Internal Kinematics of the Slumgullion Landslide (USA) from High-resolution UAVSAR InSAR Data

Landslides represent one of the most damaging natural hazards and often lead to unexpected casualties and property damage. They also continually modify our natural environment and landscapes. Knowledge of landslide systems is largely restricted by the stochastic nature, subjective interpretation and infrequent or spatially sparse surveying of landslides. Characterized by persistent daily movements of a couple of centimeters over multi-centennial timescales and a long narrow shape as long as ~4 km, the Slumgullion landslide in Colorado, USA represents an ideal natural laboratory to study slow-moving landslides. Here we demonstrate the capability of the highly accurate, spatially continuous airborne Synthetic Aperture Radar (SAR) system of Uninhabited Aerial Vehicle SAR (UAVSAR) to characterize the kinematic details of internal deformation of the Slumgullion landslide using SAR interferometry (InSAR). We develop a phase-based approach to automatically extract the boundaries of the geological structures without unwrapping. Taking advantage of the high-resolution UAVSAR interferograms, a comparison with historic observations in 1991 reveals an advance of ~40 m and internal faulting of the frontal toe. A comparison of the InSAR data pairs collected during the 2011-2018 observing period suggests that the landslide moved the fastest in 2015 and the slowest in 2018, consistent with multi-annual variations in precipitation.
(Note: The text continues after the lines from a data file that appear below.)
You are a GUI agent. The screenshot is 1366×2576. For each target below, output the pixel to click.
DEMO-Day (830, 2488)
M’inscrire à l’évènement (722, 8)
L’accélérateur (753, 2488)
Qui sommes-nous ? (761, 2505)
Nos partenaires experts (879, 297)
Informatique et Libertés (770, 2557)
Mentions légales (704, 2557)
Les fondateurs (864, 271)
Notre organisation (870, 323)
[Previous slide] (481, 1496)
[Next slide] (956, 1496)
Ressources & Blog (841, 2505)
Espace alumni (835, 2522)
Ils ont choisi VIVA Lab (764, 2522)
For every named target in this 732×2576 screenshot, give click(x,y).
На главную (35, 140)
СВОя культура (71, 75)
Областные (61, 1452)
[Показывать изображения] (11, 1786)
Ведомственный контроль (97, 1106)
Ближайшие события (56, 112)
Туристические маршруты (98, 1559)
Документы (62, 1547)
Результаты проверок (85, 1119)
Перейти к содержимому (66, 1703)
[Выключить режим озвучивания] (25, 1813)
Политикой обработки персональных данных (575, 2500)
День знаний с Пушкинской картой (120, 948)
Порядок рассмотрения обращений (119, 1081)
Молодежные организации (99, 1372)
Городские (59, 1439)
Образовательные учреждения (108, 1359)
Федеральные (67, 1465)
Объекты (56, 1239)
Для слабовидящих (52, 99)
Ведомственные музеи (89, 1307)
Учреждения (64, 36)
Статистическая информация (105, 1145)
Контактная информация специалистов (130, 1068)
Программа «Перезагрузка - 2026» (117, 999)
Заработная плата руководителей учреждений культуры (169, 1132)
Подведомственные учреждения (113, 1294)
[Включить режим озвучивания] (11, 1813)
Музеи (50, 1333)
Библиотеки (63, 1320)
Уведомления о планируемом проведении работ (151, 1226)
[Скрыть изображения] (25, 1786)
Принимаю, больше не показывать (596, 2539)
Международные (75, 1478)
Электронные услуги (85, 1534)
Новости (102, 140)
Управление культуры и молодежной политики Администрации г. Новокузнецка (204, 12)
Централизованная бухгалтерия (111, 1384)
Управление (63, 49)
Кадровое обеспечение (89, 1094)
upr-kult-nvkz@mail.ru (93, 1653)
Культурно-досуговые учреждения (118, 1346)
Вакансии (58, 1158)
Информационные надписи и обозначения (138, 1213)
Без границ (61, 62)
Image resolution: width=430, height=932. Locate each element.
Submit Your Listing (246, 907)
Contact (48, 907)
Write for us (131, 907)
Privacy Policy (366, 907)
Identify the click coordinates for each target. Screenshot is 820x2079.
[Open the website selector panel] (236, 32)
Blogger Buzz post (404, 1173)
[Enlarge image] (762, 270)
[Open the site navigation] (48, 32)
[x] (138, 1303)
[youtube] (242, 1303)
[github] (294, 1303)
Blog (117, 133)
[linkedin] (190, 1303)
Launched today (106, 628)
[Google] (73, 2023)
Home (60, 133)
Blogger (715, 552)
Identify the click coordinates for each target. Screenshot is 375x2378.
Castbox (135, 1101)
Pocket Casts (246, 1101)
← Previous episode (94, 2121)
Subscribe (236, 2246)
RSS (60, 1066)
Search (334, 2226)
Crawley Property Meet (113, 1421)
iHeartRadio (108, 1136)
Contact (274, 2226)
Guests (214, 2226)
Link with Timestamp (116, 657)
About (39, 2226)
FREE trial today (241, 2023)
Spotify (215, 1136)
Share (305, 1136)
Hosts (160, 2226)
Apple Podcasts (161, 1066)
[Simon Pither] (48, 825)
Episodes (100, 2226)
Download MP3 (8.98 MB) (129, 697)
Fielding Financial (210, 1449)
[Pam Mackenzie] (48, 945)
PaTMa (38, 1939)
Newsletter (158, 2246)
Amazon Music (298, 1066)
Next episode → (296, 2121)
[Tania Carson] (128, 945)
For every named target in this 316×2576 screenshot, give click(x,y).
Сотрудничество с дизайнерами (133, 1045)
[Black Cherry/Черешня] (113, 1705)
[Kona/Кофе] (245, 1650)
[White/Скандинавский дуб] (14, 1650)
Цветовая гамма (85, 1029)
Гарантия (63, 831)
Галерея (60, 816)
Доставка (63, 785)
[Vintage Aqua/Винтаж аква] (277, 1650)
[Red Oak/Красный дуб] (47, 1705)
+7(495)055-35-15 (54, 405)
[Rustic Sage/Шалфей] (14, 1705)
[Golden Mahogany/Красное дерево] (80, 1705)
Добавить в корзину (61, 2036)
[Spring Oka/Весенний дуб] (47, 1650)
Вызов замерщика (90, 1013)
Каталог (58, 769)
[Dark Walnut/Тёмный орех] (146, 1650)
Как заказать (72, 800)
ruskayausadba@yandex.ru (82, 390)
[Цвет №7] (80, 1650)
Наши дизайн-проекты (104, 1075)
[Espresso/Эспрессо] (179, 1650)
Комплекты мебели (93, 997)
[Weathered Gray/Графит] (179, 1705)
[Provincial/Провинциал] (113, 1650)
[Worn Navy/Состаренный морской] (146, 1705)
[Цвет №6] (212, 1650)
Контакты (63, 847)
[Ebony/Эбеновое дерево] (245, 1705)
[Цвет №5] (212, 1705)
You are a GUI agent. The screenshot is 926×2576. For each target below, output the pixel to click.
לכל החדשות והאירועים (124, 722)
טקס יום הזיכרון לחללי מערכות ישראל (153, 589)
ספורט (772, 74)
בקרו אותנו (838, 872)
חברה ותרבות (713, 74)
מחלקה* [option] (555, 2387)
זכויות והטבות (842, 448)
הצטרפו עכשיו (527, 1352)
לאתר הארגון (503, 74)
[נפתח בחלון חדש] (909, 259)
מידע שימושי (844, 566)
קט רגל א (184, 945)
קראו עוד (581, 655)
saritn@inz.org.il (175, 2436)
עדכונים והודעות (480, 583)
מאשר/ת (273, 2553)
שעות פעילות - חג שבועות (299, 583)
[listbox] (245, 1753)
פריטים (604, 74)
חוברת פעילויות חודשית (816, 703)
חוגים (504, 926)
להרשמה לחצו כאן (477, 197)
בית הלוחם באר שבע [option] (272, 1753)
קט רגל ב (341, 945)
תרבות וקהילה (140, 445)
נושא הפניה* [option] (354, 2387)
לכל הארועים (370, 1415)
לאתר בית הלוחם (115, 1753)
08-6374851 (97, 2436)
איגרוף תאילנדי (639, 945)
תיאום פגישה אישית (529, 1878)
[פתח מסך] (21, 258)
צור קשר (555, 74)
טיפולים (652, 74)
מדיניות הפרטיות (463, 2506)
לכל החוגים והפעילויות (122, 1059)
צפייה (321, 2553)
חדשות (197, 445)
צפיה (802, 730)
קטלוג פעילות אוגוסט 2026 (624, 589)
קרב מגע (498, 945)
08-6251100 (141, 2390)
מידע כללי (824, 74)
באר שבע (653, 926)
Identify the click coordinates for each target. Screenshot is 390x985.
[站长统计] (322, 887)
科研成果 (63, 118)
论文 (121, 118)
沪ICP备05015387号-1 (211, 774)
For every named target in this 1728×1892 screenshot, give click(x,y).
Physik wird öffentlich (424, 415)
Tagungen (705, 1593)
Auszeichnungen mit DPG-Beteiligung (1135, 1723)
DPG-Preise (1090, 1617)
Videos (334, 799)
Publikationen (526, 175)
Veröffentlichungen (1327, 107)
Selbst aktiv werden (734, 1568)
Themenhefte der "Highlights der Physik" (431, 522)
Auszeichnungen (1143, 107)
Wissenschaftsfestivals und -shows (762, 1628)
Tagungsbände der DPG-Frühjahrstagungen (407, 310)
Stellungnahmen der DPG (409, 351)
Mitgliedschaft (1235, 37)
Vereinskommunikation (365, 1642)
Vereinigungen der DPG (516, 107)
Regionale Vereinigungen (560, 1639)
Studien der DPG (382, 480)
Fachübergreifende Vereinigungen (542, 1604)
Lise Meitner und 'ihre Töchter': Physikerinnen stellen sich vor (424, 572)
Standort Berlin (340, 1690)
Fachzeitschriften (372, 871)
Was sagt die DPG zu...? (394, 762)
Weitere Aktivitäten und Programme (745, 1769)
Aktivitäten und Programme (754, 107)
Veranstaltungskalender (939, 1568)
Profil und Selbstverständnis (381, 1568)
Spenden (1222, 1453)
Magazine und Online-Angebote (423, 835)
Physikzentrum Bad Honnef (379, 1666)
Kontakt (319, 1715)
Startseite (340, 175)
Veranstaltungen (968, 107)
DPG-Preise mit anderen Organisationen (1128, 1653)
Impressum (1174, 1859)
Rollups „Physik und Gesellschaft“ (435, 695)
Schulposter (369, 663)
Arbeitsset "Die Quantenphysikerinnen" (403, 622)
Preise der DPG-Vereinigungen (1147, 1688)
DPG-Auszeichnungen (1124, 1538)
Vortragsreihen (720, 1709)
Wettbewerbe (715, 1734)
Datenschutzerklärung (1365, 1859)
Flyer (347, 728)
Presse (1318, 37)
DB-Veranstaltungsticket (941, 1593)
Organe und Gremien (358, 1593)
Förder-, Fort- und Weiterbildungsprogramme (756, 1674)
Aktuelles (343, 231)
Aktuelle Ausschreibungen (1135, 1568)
The UAVSAR data also resolve an internal minislide (100 by 70 m), which moves more southerly than the main body at 5 mm/day in the lower part of the landslide. A Light Detection and Ranging (LiDAR) Digital Elevation Model (DEM) shows that the minislide is associated with the opening of a 30 by 10 m pull-apart basin and bounding strike-slip faults. These extensional structures, nearby incised streams, and steepened local slopes helped establish the kinematic environment for the formation of the secondary minislide. The disparity between the UAVSAR InSAR-derived horizontal moving directions and the LiDAR DEM-derived slope aspects suggest that while the surface topography governs the first-order orientation, the local kinematics is also subject to the variable nature of heterogeneous landslide materials and the irregular basal bedrock surface. Our study demonstrates that the freely available, high-resolution UAVSAR data, have great potential for characterizing landslide kinematics and other small-scale geological and geomorphological processes.